■ **How to complete this task**
The response should consist only of the lines from the one with "Where should I click to: Click" to the end of the data below, copied exactly and without pictures.

■ **Exercise materials**
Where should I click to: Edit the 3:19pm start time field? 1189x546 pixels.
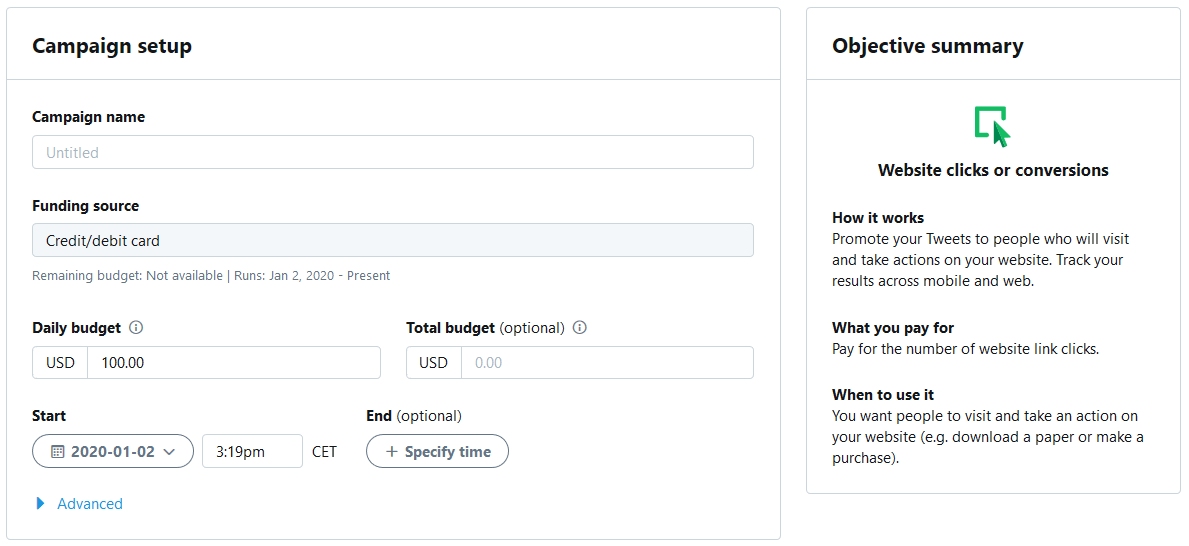point(252,452)
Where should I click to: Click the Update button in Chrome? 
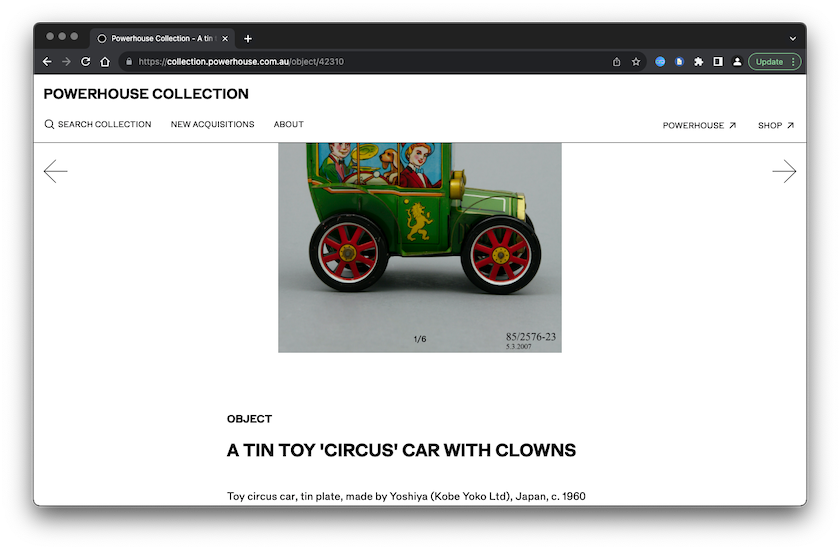coord(774,61)
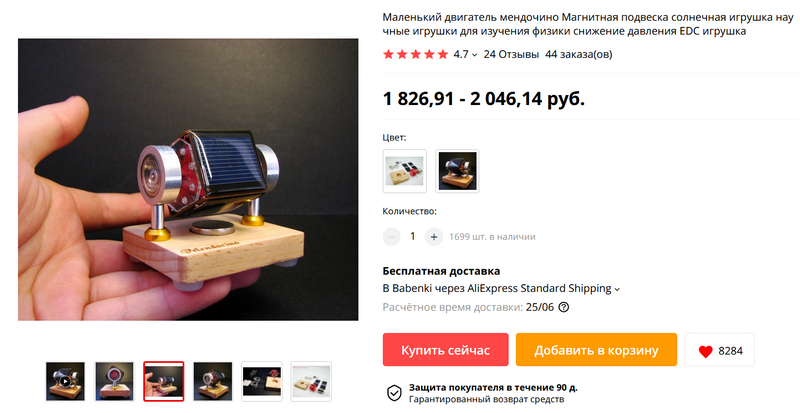Image resolution: width=800 pixels, height=413 pixels.
Task: Open the 24 Отзывы reviews link
Action: point(511,54)
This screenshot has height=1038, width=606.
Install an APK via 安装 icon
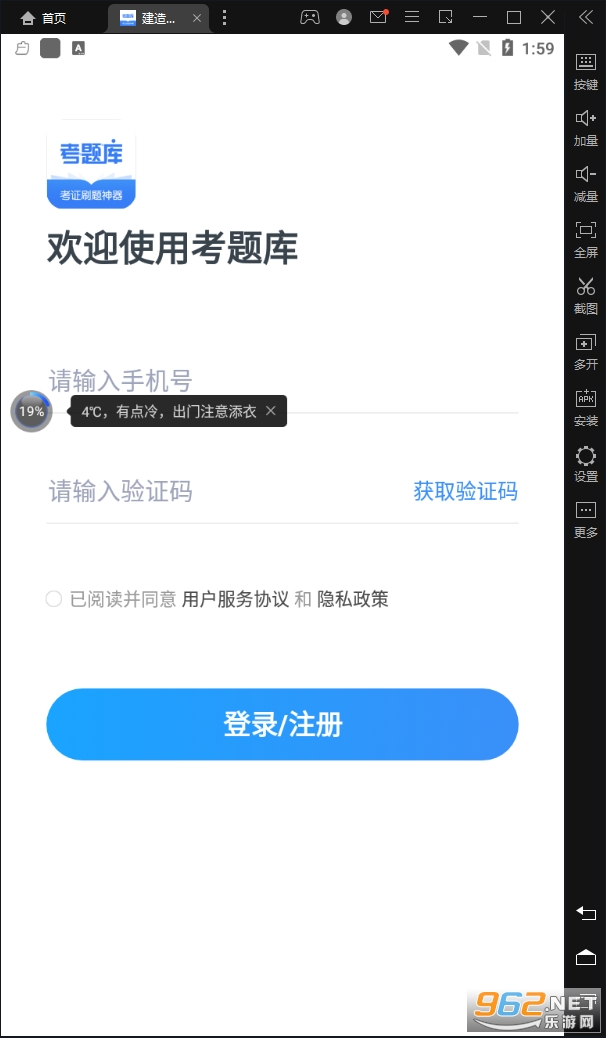585,408
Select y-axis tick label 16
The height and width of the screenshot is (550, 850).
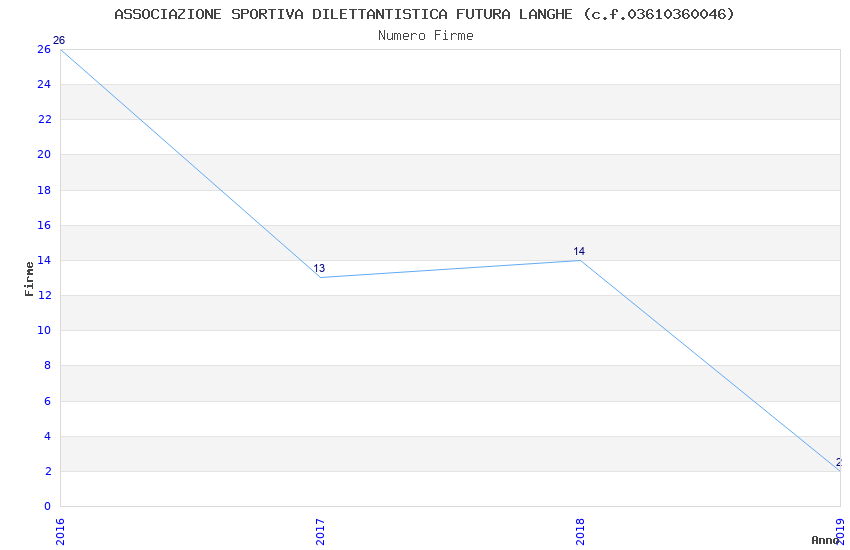tap(44, 225)
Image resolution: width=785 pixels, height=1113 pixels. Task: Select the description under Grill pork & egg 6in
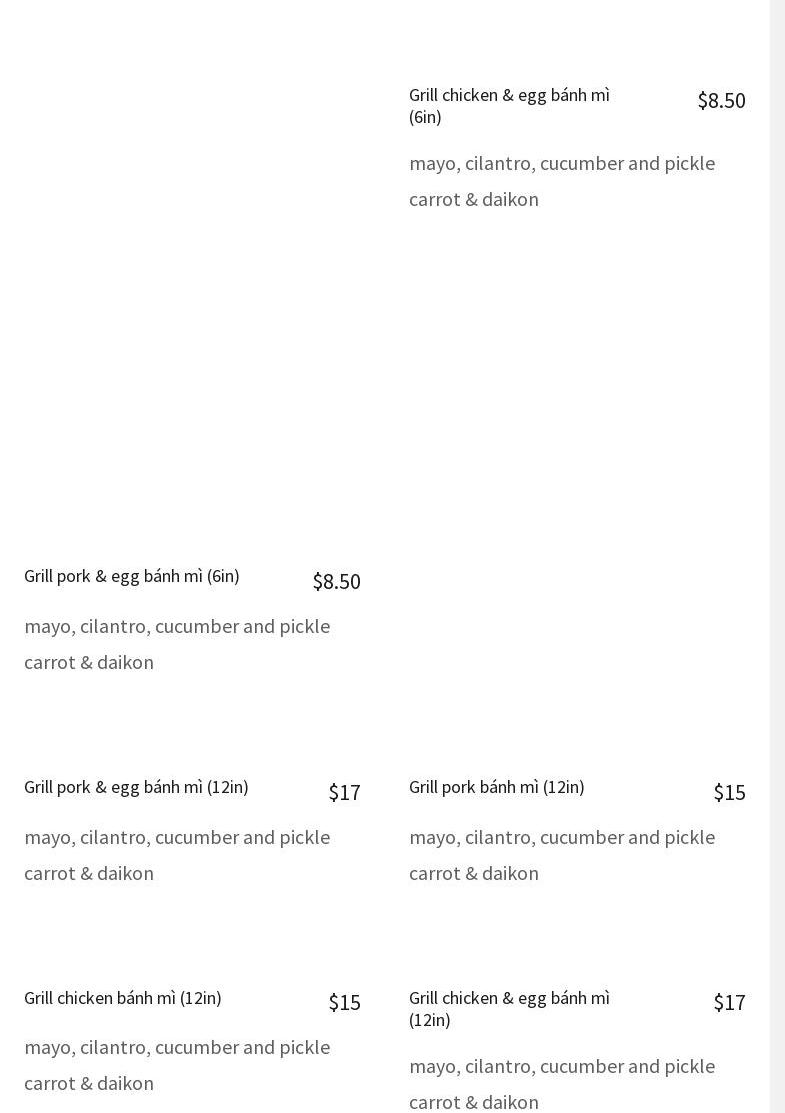(x=177, y=644)
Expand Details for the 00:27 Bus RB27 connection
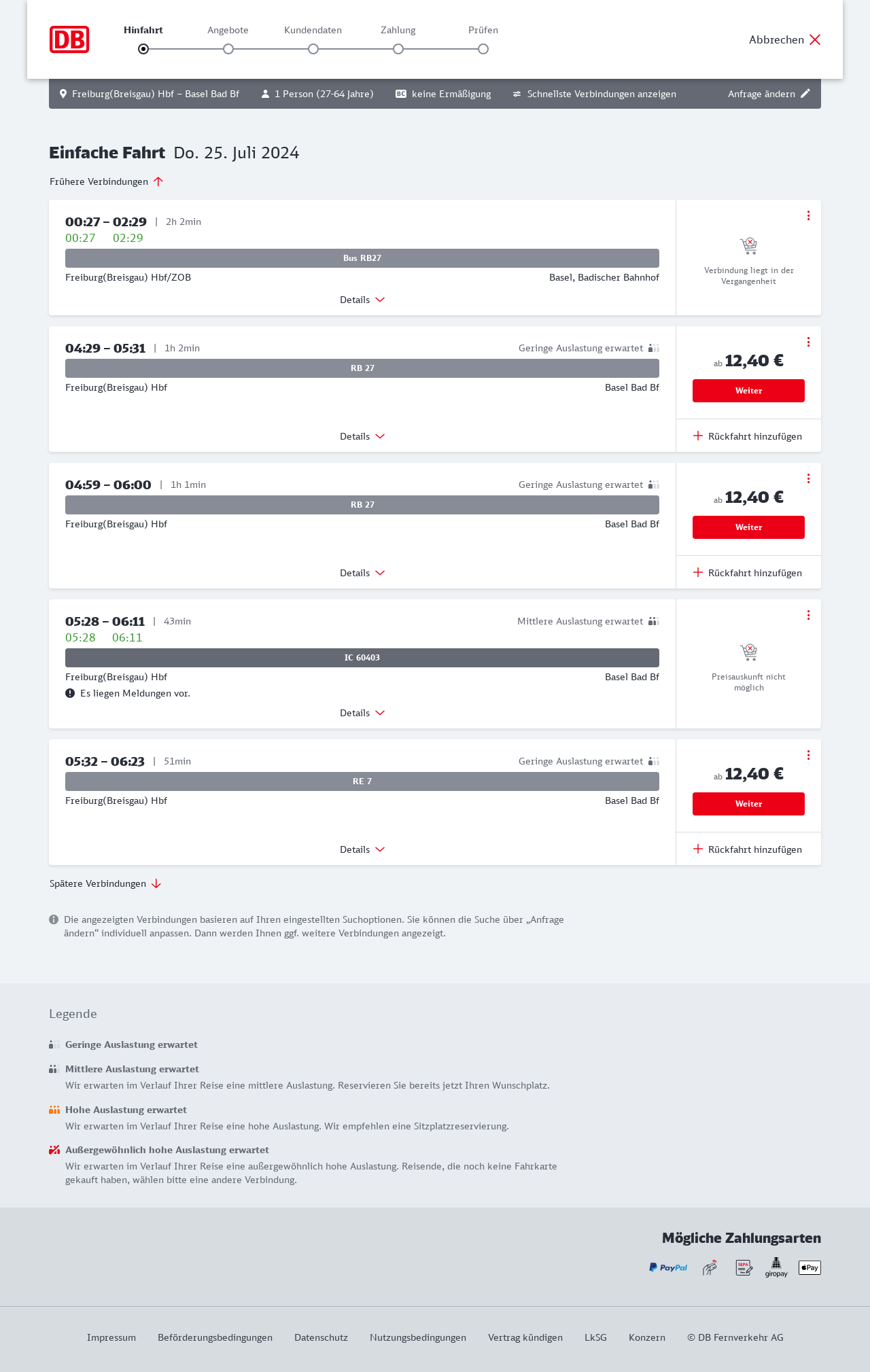The image size is (870, 1372). click(362, 300)
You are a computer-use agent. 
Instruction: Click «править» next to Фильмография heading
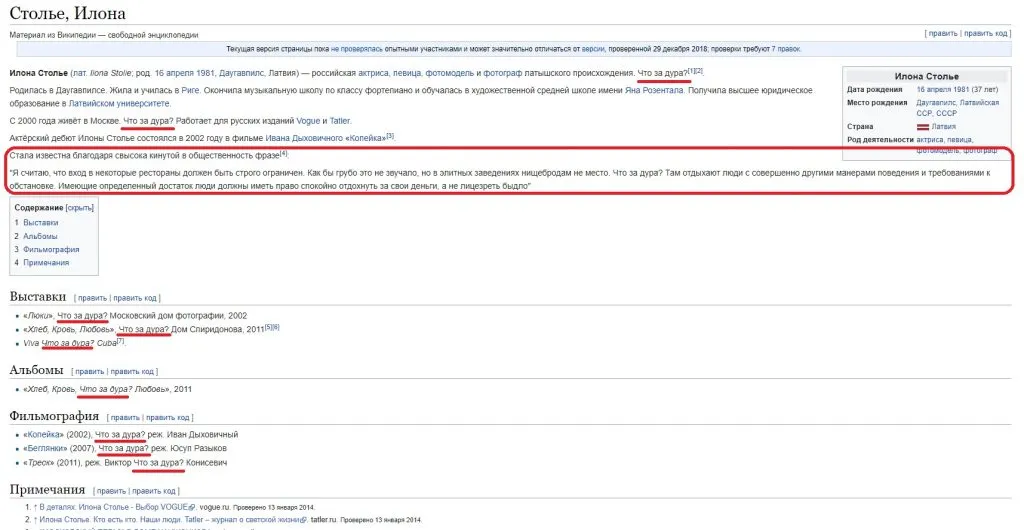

■ **Output for this exercise**
Where should I click to: Click the Update button in Chrome? 
coord(774,61)
Image resolution: width=800 pixels, height=413 pixels.
Task: Open the 24 Отзывы reviews link
Action: point(511,54)
This screenshot has height=1038, width=606.
Install an APK via 安装 icon
585,408
Select y-axis tick label 16
The height and width of the screenshot is (550, 850).
tap(44, 225)
Image resolution: width=785 pixels, height=1113 pixels. Task: Select the description under Grill pork & egg 6in
(x=177, y=644)
Expand Details for the 00:27 Bus RB27 connection
The image size is (870, 1372). click(362, 300)
You are a computer-use agent. 
Instruction: Click «править» next to Фильмография heading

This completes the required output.